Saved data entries
━━━━━━

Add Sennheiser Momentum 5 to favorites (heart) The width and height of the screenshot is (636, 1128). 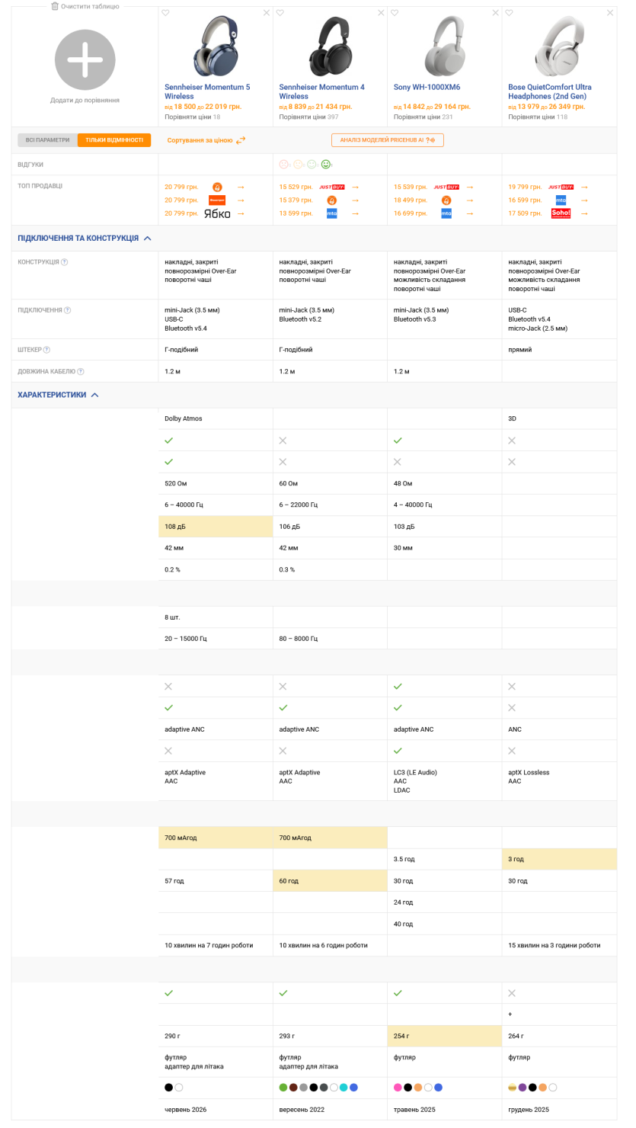click(165, 13)
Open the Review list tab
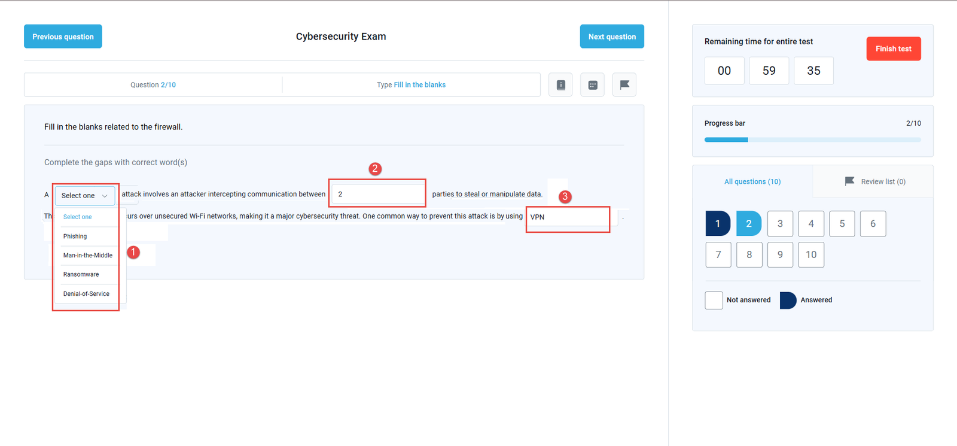957x446 pixels. [x=882, y=181]
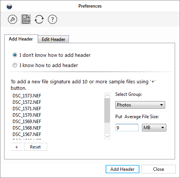Open the Update circular arrows icon
Viewport: 180px width, 178px height.
point(39,19)
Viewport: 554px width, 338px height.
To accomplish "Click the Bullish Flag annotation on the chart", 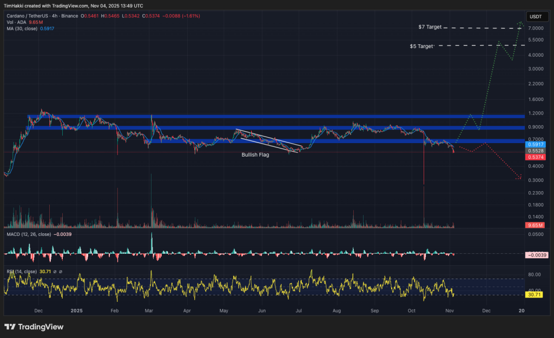I will [255, 155].
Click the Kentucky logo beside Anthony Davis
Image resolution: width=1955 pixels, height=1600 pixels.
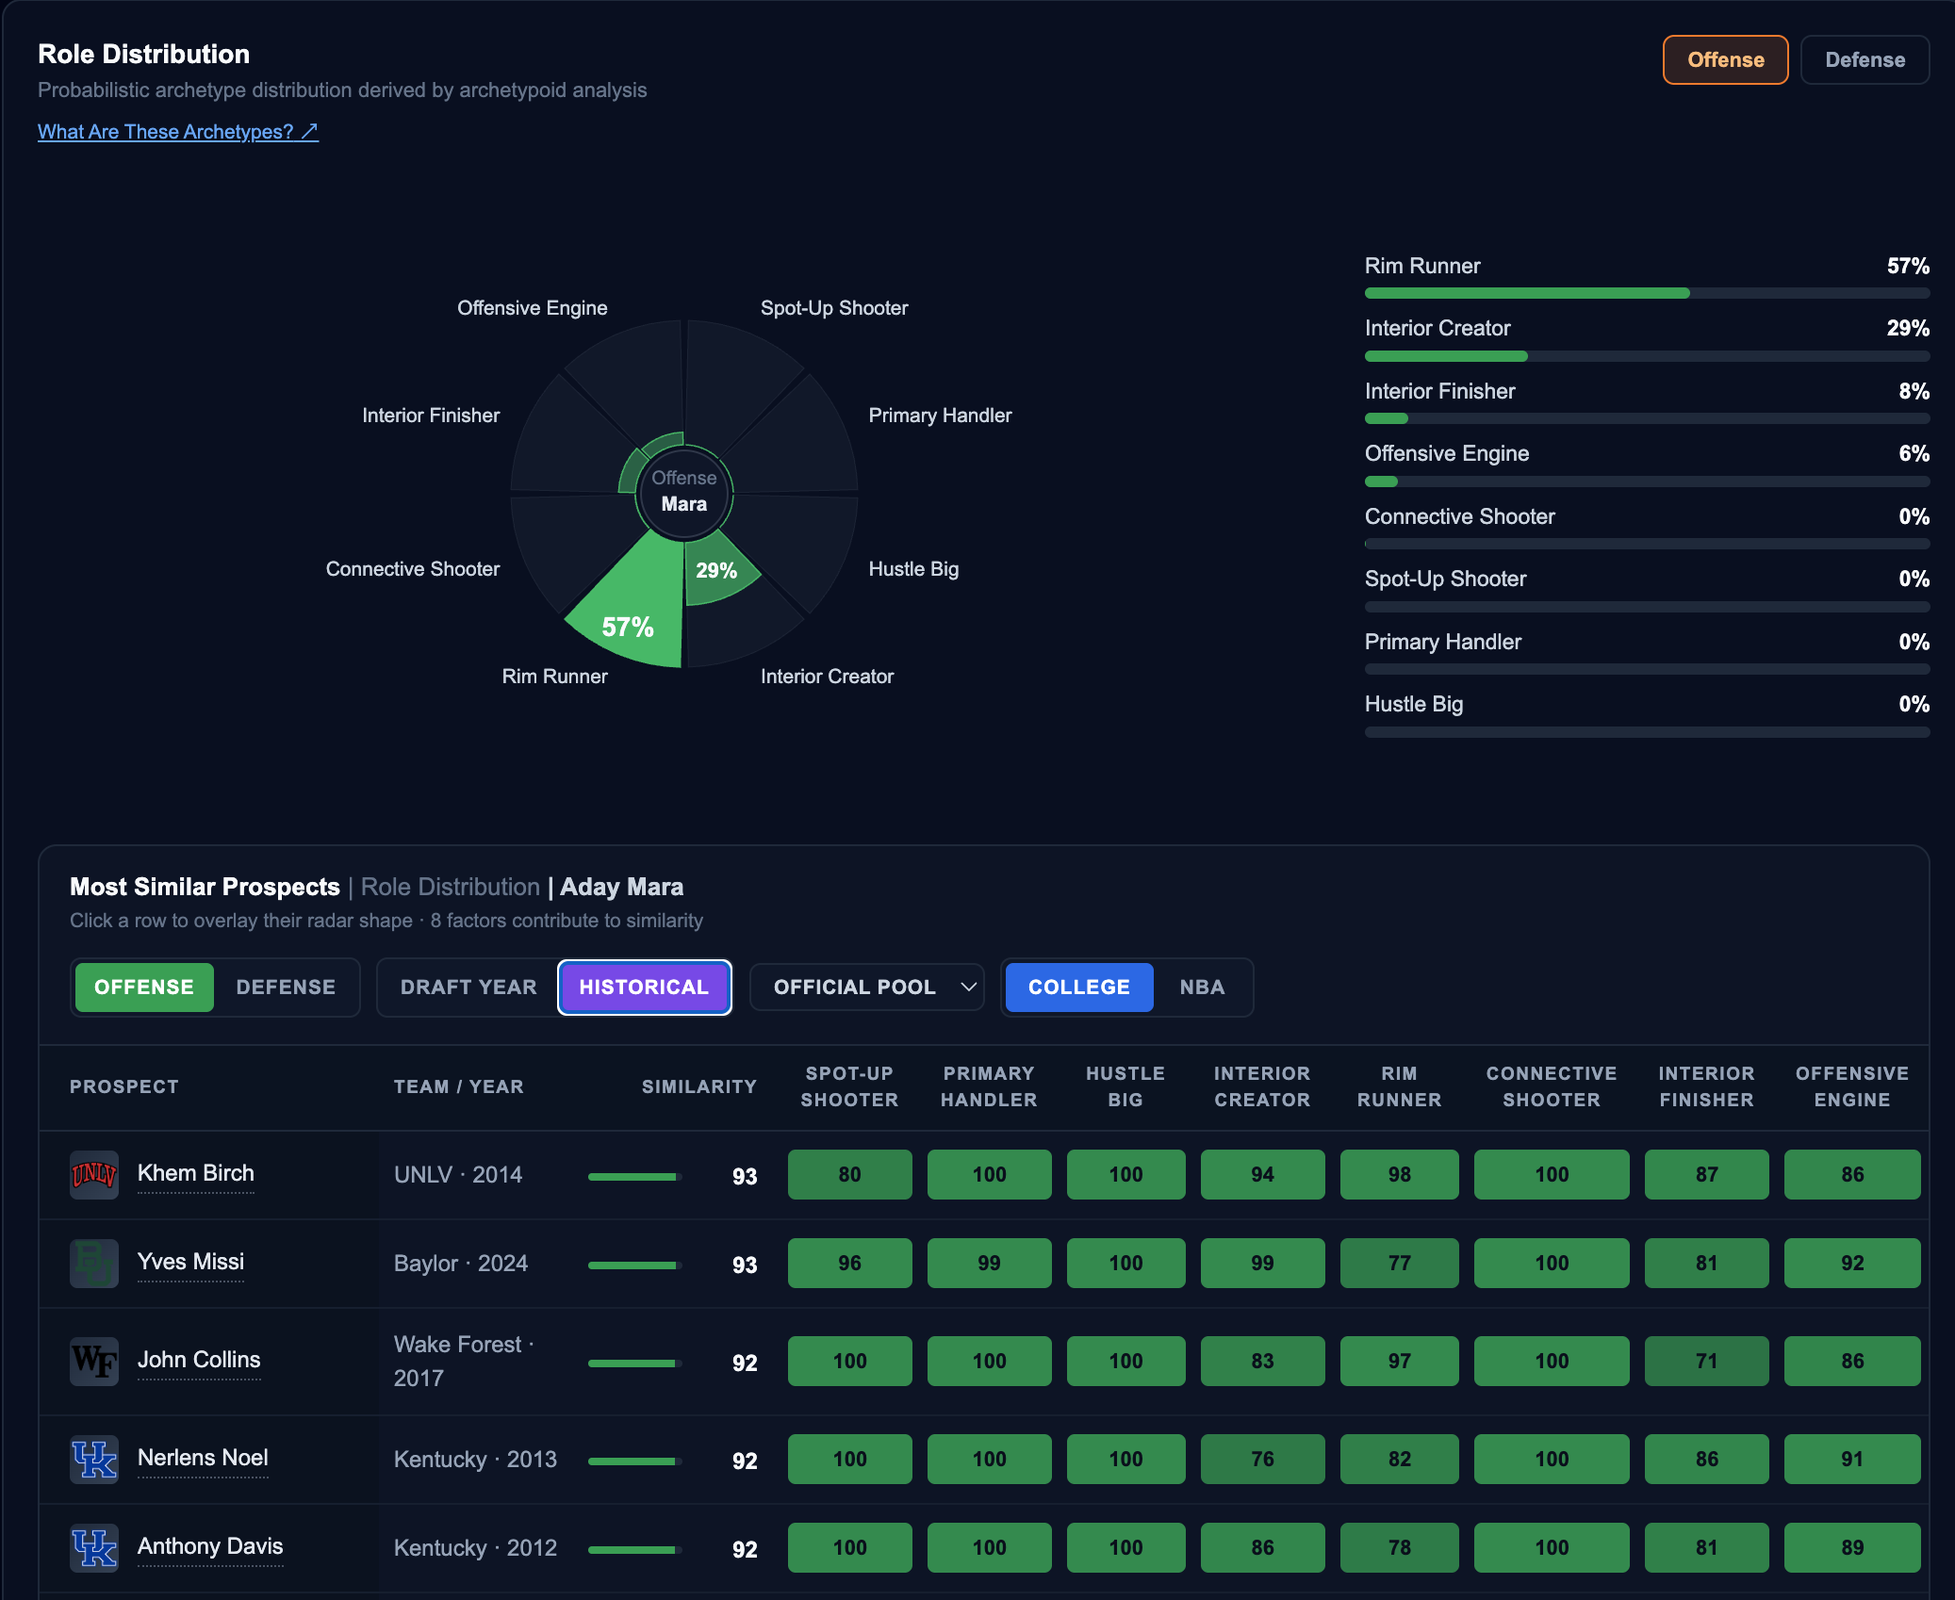tap(94, 1547)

━━━━━━

REQUIRED ACTION >>
Could you set down, exactly as written, every line from the one with "Click the Kentucky logo beside Anthony Davis" to the end of the data, both ends included? Leave out the pictures.

ANSWER TO THIS PROBLEM >>
Click the Kentucky logo beside Anthony Davis
Image resolution: width=1955 pixels, height=1600 pixels.
tap(94, 1547)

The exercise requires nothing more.